Tutti questi orrori hanno controparti altrettanto tremende per i maschi, costo sociale incalcolabile e sono tutt’altro che inevitabili. Sarebbe sufficiente un’educazione alla sessualità consapevole, che trascenda il semplice aspetto funzional-riproduttivo per trattare anche concetti quali l’accettazione di sé, l’uguaglianza di genere o il rispetto fra partner. Esempi virtuosi quali il programma scolastico integrato dei Paesi Bassi dimostrano concretamente l’efficacia di tale approccio, eppure molte nazioni soffrono della convinzione ottocentesca che qualsiasi disastro sia preferibile all’imbarazzo (del tutto immaginario) di trattare il sesso come un argomento di cui si possa parlare normalmente. Ci sono, ovviamente, ostacoli politici e ingerenze religiose; c’è l’ottusità burocratica di usare come parametri di valutazione dei programmi solo l’età media del primo rapporto e la diffusione di malattie a trasmissione sessuale; c’è la necessità di adattare i programmi alle microculture locali.
C’è però soprattutto la necessità di formare i formatori stessi e i professionisti come i terapeuti, eredi dello stesso bias istituzionale che vede la sessuologia principalmente nel suo aspetto medicalizzato di “soluzione di problemi”, impedendo di considerarne le implicazioni sociali. In mancanza di un curriculum cui fare riferimento l’impresa è ardua – ma solo se ci si limita ai canali tradizionali.
L’immensa distanza fra il sesso “ufficiale” e la realtà contemporanea si nota infatti anche nell’impermeabilità di ricercatori e legislatori alle soluzioni sviluppate in contesti meno ufficiali. Da decenni esistono ormai infatti numerose proposte di educazione alla sessualità consapevole nate in ambito privato – per esempio: Make love not porn, per combattere la tendenza a considerare la fiction pornografica un modello relazionale – e controculturale. In quest’ultimo ambito, basti pensare all’impegno della comunità LGBTQ contro la discriminazione delle diversità, o a quello del mondo BDSM per diffondere strumenti efficaci quali le safeword e il principio dell’SSC – Sano, sicuro e consensuale. Benché i risultati positivi di tali sforzi siano accessibili molto facilmente e offrano casi di studio pluriennali, con migliaia di soggetti assolutamente aperti alla collaborazione, tali risorse giacciono pressoché ignorate a livello istituzionale. Iniziative di successo quali la AltSex NYC Conference curata dal Dott. Michael Aaron o il progetto internazionale It gets better per il supporto psicologico dei giovani con sessualità non normative restano rare eccezioni in un panorama desolante, ma che ci riguarda tutti.

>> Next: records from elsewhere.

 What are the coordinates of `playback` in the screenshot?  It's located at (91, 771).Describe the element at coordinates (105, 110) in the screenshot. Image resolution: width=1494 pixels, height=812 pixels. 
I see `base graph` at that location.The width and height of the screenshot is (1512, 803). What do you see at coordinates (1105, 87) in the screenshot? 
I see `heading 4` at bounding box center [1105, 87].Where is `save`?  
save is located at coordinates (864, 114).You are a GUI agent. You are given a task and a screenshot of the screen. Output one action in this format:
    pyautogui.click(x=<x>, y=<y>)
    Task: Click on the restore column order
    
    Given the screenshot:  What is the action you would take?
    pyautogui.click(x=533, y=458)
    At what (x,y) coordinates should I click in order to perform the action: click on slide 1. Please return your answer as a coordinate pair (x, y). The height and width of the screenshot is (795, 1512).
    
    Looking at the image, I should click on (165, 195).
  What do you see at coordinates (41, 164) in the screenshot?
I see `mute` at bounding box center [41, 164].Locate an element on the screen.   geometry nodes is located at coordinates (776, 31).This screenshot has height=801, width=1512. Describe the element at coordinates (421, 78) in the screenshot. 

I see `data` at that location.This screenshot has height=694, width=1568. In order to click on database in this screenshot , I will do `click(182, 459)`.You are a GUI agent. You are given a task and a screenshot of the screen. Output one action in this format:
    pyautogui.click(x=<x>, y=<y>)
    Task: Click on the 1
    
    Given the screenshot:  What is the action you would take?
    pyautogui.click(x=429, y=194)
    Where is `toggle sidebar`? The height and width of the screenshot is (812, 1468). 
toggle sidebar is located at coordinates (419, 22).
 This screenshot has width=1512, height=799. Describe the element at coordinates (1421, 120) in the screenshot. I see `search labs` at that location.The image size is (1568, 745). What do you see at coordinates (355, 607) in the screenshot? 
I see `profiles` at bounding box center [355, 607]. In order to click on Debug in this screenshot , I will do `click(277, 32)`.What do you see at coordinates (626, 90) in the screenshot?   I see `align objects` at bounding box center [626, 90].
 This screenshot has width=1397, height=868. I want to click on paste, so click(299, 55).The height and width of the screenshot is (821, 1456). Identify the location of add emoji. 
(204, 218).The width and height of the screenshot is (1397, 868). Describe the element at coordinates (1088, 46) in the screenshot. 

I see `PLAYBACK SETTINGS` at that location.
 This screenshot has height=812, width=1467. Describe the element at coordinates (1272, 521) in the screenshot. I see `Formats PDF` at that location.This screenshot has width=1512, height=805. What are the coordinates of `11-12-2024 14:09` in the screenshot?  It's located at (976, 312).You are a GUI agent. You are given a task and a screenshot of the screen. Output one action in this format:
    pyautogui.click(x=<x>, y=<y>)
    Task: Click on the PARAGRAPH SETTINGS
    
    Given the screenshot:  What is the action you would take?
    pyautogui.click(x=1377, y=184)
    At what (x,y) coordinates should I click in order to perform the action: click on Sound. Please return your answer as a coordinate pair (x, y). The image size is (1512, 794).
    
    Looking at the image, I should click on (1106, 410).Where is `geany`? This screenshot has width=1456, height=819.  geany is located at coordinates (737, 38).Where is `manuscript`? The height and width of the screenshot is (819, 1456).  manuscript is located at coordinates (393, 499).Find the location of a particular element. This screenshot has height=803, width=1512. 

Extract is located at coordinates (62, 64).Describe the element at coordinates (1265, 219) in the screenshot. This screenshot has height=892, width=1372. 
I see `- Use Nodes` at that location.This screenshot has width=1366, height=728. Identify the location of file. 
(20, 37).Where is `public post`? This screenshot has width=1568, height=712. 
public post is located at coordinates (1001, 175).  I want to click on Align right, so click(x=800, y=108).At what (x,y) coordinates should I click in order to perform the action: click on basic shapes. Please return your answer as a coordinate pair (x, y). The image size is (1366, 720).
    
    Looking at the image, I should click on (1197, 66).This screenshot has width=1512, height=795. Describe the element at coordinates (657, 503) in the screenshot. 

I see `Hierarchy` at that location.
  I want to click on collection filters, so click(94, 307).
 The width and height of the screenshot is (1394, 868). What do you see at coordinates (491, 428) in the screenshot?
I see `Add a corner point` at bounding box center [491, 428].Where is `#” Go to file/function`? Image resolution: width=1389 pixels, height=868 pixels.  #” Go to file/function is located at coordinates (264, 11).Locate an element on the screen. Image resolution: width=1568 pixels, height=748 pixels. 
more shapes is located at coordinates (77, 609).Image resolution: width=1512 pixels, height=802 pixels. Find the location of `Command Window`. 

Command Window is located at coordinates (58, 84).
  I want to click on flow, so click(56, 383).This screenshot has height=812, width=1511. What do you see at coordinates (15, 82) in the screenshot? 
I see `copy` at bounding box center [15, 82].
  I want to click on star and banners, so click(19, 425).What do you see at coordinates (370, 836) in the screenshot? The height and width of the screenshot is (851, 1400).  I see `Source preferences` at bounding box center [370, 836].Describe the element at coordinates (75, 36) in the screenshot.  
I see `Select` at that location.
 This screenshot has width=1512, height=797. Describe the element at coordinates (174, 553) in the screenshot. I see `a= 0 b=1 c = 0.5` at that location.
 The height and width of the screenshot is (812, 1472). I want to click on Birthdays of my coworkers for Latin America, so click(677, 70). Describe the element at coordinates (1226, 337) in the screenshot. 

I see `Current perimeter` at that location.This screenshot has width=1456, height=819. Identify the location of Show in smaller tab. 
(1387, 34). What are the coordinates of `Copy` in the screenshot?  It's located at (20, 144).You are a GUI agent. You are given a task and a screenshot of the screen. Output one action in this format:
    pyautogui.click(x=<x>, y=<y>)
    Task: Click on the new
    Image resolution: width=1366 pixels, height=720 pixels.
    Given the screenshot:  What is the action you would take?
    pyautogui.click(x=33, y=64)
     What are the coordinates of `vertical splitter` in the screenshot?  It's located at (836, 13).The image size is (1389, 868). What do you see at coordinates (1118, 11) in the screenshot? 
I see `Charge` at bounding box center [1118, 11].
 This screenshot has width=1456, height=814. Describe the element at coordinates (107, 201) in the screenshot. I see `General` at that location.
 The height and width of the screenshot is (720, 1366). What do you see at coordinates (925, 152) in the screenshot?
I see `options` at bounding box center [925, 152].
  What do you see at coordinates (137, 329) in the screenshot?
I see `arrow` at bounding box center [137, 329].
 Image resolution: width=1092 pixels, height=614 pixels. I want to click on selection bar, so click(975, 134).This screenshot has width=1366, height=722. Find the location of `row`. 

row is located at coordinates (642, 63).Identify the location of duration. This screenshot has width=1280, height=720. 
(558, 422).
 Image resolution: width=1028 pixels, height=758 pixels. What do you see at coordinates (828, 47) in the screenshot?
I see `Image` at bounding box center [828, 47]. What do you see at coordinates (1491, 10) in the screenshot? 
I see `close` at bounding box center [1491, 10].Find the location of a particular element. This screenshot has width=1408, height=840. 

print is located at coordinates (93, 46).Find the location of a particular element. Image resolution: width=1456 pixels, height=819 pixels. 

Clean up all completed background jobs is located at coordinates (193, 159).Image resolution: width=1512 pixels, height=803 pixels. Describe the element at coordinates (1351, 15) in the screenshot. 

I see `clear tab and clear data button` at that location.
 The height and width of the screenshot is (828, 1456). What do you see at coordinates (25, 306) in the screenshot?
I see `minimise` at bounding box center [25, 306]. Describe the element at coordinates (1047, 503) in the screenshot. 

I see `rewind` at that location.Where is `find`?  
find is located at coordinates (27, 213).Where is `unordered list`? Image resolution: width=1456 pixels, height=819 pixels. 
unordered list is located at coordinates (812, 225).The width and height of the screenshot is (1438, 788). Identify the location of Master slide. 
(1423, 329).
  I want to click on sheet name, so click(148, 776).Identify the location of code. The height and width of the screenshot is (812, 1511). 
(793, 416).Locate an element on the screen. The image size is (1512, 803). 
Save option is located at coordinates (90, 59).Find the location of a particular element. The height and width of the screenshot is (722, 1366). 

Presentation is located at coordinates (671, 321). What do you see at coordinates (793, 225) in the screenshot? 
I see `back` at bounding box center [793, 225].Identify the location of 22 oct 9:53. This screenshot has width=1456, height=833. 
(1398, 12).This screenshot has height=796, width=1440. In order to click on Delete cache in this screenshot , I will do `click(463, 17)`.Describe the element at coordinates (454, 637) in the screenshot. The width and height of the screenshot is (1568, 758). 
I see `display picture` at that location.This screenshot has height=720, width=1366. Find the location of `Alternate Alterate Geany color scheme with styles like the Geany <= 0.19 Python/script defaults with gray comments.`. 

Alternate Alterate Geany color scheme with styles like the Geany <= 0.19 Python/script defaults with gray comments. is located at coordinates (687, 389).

Ciò non significa tuttavia che i frutti del lavoro del movimento sex-positive globale non siano a portata di mano per chi voglia avvicinarsi a un diverso approccio alla sessualità: non fardello da gestire, ma gioiosa occasione di crescita personale e sociale. I principi generali sono raccolti online nel Manifesto degli esploratori sessuali, mentre la formazione è prevalentemente tramite risorse in lingua inglese, come i corsi della NCSF, la certificazione Pink Therapy, o il programma Kink Knowledgeable. L’Italia sta recuperando terreno con docenti specializzati quali il Dott. Fabrizio Quattrini, le attività dell’Istituto di Evoluzione Sessuale di Milano o i corsi del Centro Il Ponte di Firenze.